Treasury designations hit some, but not all their businesses. One target was Orchidea Gulf Trading, which, at one point, specialized in the sale of prepaid Visa cards. Another target was European Oil Traders SA (previously known as Merchant Savings and Loans SA), which advertised card-to-card money transfers on its website.

Treasury also designated New York Money Exchange LLC and New York General Trading LLC. Unlike prepaid cards, these money transfer platforms operated like (but are less transparent than) their larger counterparts such as Western Union, and offer the advantage of transferring funds without the need for a personal bank account.

Prepaid cards and money transfer agents are increasingly popular financial tools in the global economy. They are used by many for legitimate reasons, but also exploited by the underworld because they are less regulated than traditional financial channels and as a consequence can be abused for illicit purposes. The Huffington Post notes that “the cards are barely distinguishable from credit or debit cards and the most versatile let users reload them remotely without having to reveal their identity, using cash, moneygrams, PayPal and other online payment services.”

 

The authorities took notice. The Financial Action Task Force — an inter-governmental body dedicated to the fight against illicit financial practices — last year issued an extensive rulebook on potential money laundering loopholes in new payment mechanisms such as prepaid cards and other electronic money transfer systems. FINCEN, Treasury’s office in charge of combating illicit financial transactions, recently also weighed in on prepaid cards.

 

In November 2013, FINCEN Director Jennifer Shasky Calvery testified to Congress on the misuse by illicit actors of virtual currency tools like prepaid cards for money laundering purposes. Virtual currency mechanisms, Calvery noted, are an ideal money laundering method because they offer anonymity and they usually elude custom controls. And because unlike banking transactions, they leave almost no digital footprint, especially with those that allow cash withdrawals at ATM’s globally.

 

It’s also easier to smuggle plastic across international lines than it is to smuggle cash. Cards weigh an average 0.2 ounces, which means that one could fit over 4,000 cards inside a suitcase and still be within international flights’ weight limits of 70 pounds. At $30,000 USD per card, that’s $120 million per suitcase.

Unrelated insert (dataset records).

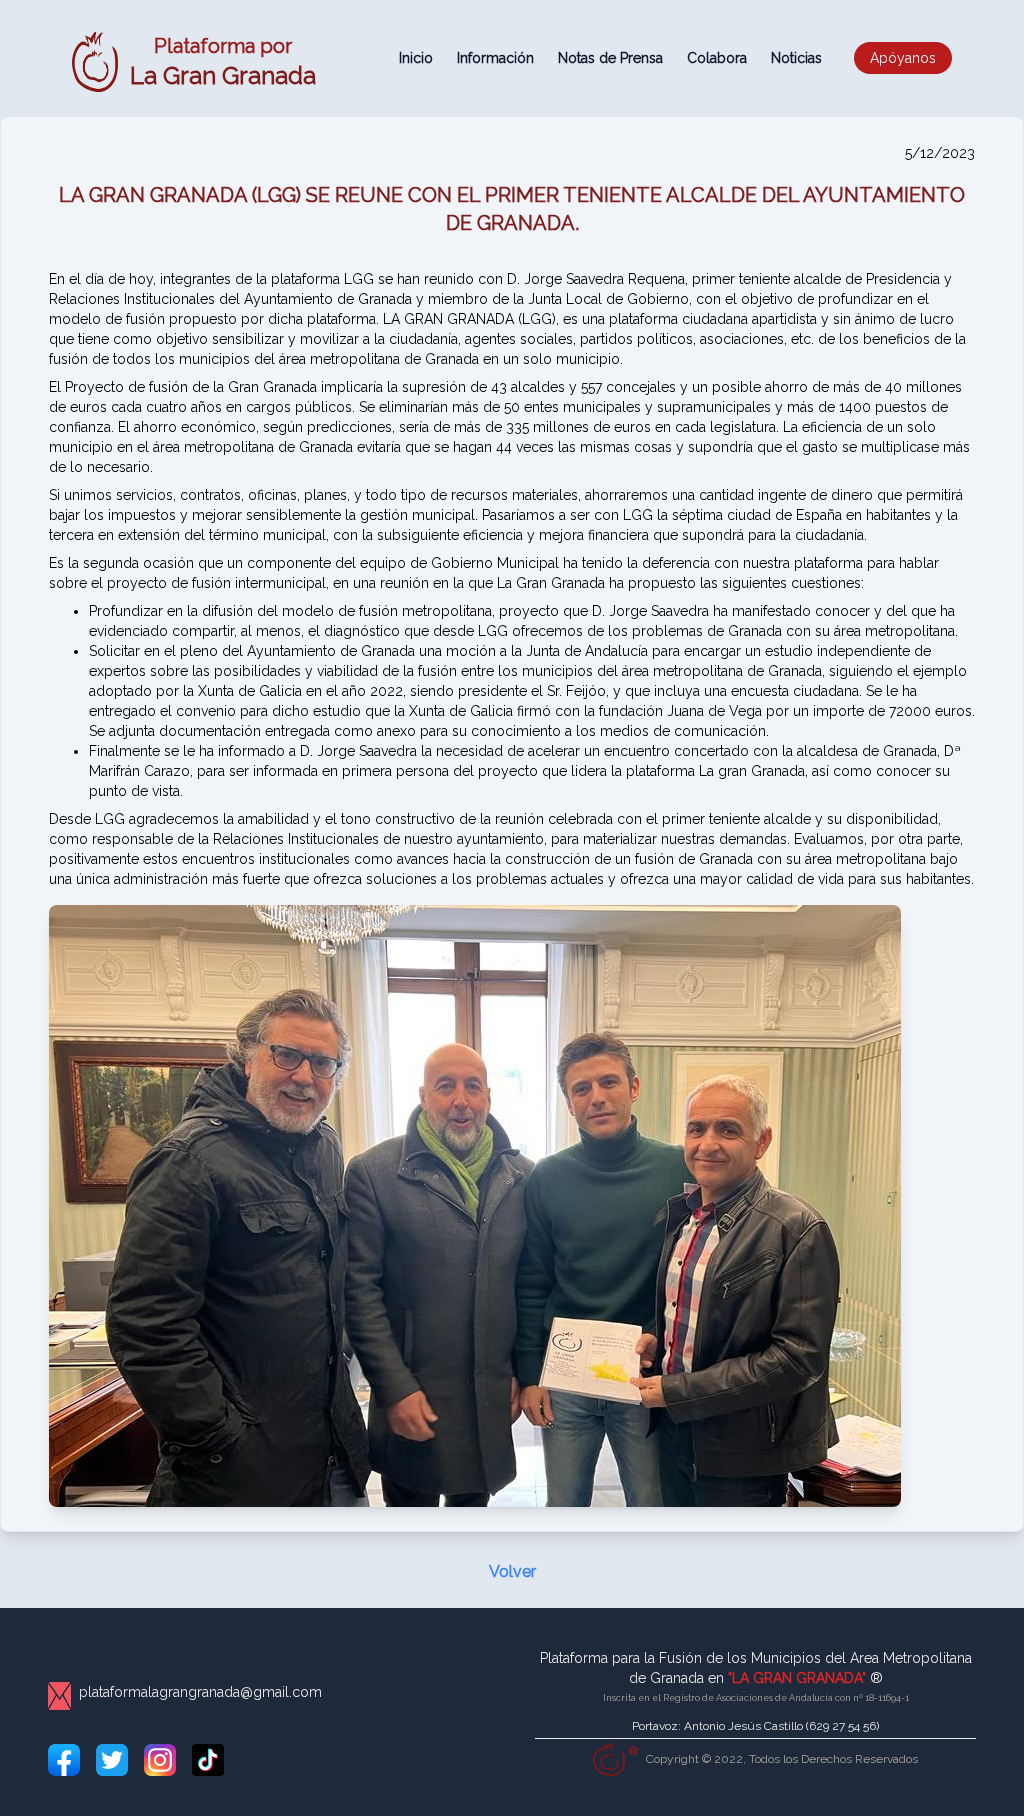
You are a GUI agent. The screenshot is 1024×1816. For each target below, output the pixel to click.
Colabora (717, 58)
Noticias (796, 58)
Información (495, 58)
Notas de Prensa (610, 58)
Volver (512, 1571)
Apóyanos (903, 58)
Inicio (416, 58)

As it turns out, the Iran sanctions-busters recently targeted by Treasury provided similar services through companies that have so far eluded U.S. punitive measures.

One of their prepaid card companies, which has a sister Farsi website, still offers cards that can carry up to $30,000 per year. And this is by no means an isolated case. Several London-based companies linked to Iranian businessmen formerly employed by sanctioned companies offer similar services. Whether they are working to help Iran evade sanctions remains to be seen.

 

Admittedly, these tools are still only good for relatively small money transfers: millions, not billions. They will not save Iran’s financial system from financial sanctions. But the leeway they offer to move hard currency is enough to enable the regime’s proliferation activities.